PhD Defense Presentation: Elizabeth Jennings

ELIZABETH JENNINGSjennings_elizabeth

Ph.D Candidate, Department of Statistics
Texas A&M University

 “Statistical Methods for Integrating Genomics Data”

 

ABSTRACT

This dissertation focuses on methodology to integrate multiplatform genomic data with cancer applications. Such integration facilitates the discovery of biological information crucial to the development of targeted treatments. We present iBAG (integrative Bayesian Analysis of Genomics data), a two-step hierarchical Bayesian model that uses the known biological relationships between genetic platforms to integrate an arbitrary number of platforms in a single model. This method identifies genes important to a clinical outcome, such as survival, and the integration approach also identifies which platforms are modulating the important gene effects. A glioblastoma multiforme (GBM) data set publicly available from The Cancer Genome Atlas (TCGA) is analyzed with both a linear and nonlinear formulation of iBAG.  Next we present a pathway iBAG model, piBAG, which includes gene pathway membership information and utilizes hierarchical shrinkage to simultaneously select important genes and assign pathway scores.

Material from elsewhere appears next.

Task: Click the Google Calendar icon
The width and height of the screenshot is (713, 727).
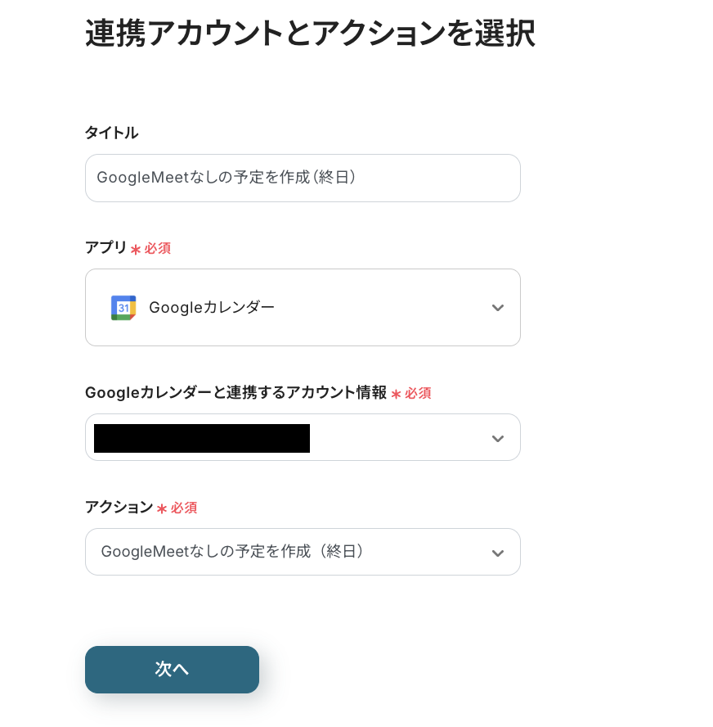Action: tap(123, 308)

The integration of multiple genomic platforms again allows us to determine which platform is regulating each important gene, and it also provides insight as to through which platform each pathway is taking effect. We apply this method to a different subset of the TCGA GBM data. Finally, we present integrative heatmaps, a novel visualization tool for illustrating integrated data. We use a TCGA colorectal cancer data set to demonstrate the integrative heatmaps.